Text classification refers to the process of dividing one or more paragraphs of text into different categories or tags according to their content or topic characteristics. In actual work, text classification is widely used, such as: news classification, resume classification, email classification, office document classification, area classification, etc. Text filtering can also be realized to quickly identify and filter information that meets special requirements from a large amount of text.
Information extraction is a technology that identifies factual descriptions of entities, relationships, events, etc. from unstructured or semi-structured natural texts, and stores and utilizes them in a structured form. by
"Xiao Ming and Xiao Qin are good friends. They are both from Yunnan. Xiao Ming lives in Dali and Xiao Qin lives in Lijiang."
As an example, you can get:
<Xiao Ming, friend, Xiao Qin> and <Xiao Qin, Living, Living, Living, Dali> and other triple information.
With the rapid development of Internet technology, the new media industry has become one of the main platforms for information dissemination. In this era of information explosion, people obtain information through social media, news clients, blogs and other forms.
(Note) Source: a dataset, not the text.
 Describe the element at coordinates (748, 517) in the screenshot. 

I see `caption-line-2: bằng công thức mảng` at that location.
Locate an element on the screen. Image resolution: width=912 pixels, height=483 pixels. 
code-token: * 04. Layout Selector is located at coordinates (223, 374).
However, with the increasing amount of information, how to efficiently manage and utilize this information has become an urgent problem. Based on some "new media industry" data as the background, this project helps the new media industry to quickly and accurately obtain useful information from massive information and conduct reasonable classification and management through the classification and information extraction of text comments. This not only helps the new media platform improve user experience, but also provides information producers with more accurate data analysis and decision-making support.
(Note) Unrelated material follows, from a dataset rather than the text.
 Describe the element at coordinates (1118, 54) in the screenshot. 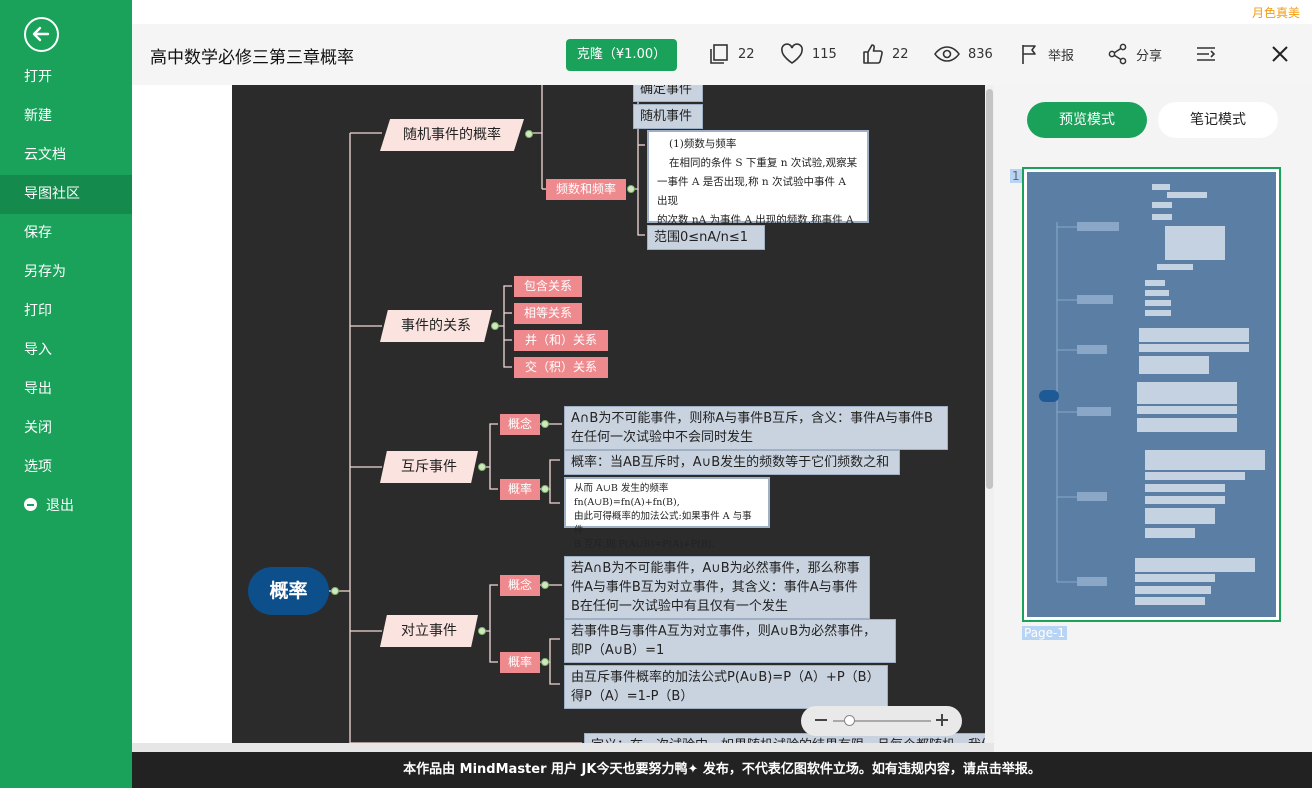

I see `share-icon` at that location.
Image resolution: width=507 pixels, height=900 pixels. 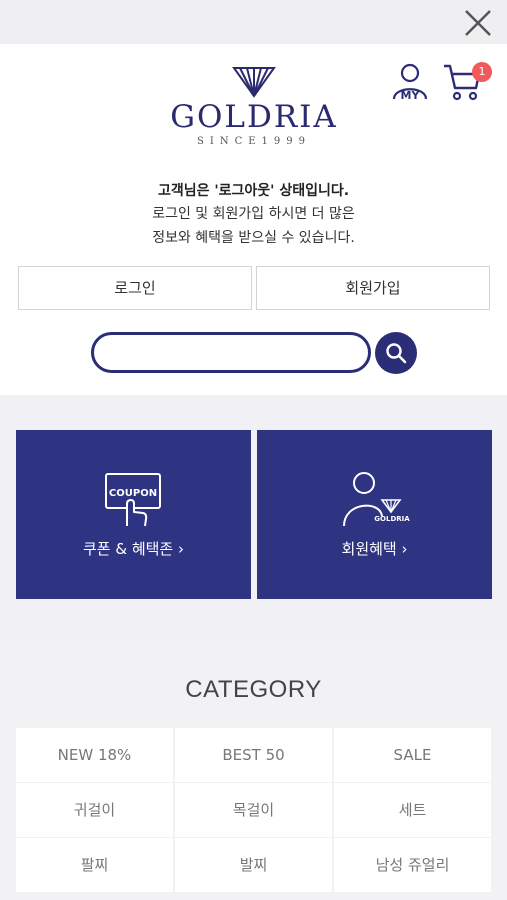 What do you see at coordinates (94, 755) in the screenshot?
I see `category-item: NEW 18%` at bounding box center [94, 755].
Based on ChatGLM-6B model + LoRA fine-tuning method, the development of joint tasks of text classification and information extraction is realized
| Model | GPU video memory |
|---|---|
| ChatGLM-6B | 13 GB |
| Dependency package | Version Requirements |
|---|---|
| protobuf | >=3.19.5,<3.20.1 |
| transformers | >=4.27.1 |
| streamlit | ==1.17.0 |
| datasets | >==2.10.1 |
| Accelerate | ==0.17.1 |
| Packaging | >=20.0 |
LoRA technology freezes the weights of the pretrained model and injects a trainable layer (called the rank decomposition matrix) into each Transformer block, i.e., adds a "sidebranch" A and B next to the Linear layer of the model. Among them, A lowers the data from d dimension to r dimension, which is the rank of LoRA, which is an important hyperparameter; B raises the data from r dimension to d dimension, and the parameters of part B are initially 0. After model training is completed, the parameters of A+B part need to be combined with the parameters of the original large model.
Data format: dictionary style; context content represents: original input text (prompt); target point: target text. Mixed data sets include text classification data and information extraction data.
The training data set contains a total of: 902 samples.
The verification data set contains a total of: 122 samples.
The use of the ChatGLM-6B model weights in this project is subject to model permission.